Data records:
========================
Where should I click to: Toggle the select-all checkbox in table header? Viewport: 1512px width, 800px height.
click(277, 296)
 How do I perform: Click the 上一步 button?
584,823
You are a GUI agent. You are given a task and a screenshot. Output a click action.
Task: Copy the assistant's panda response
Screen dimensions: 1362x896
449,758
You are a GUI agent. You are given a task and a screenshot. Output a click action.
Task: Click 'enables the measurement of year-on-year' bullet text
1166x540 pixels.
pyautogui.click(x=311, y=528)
========================
_ASSIGNMENT_
The entries must all be transcribed exactly.

_SOLUTION TO THE PROBLEM_
Where should I click to: Toggle the select-all checkbox in table header? Viewport: 1512px width, 800px height.
click(277, 296)
 How do I perform: Click the 上一步 button?
584,823
You are a GUI agent. You are given a task and a screenshot. Output a click action.
Task: Copy the assistant's panda response
Screen dimensions: 1362x896
449,758
You are a GUI agent. You are given a task and a screenshot. Output a click action.
Task: Click 'enables the measurement of year-on-year' bullet text
1166x540 pixels.
pyautogui.click(x=311, y=528)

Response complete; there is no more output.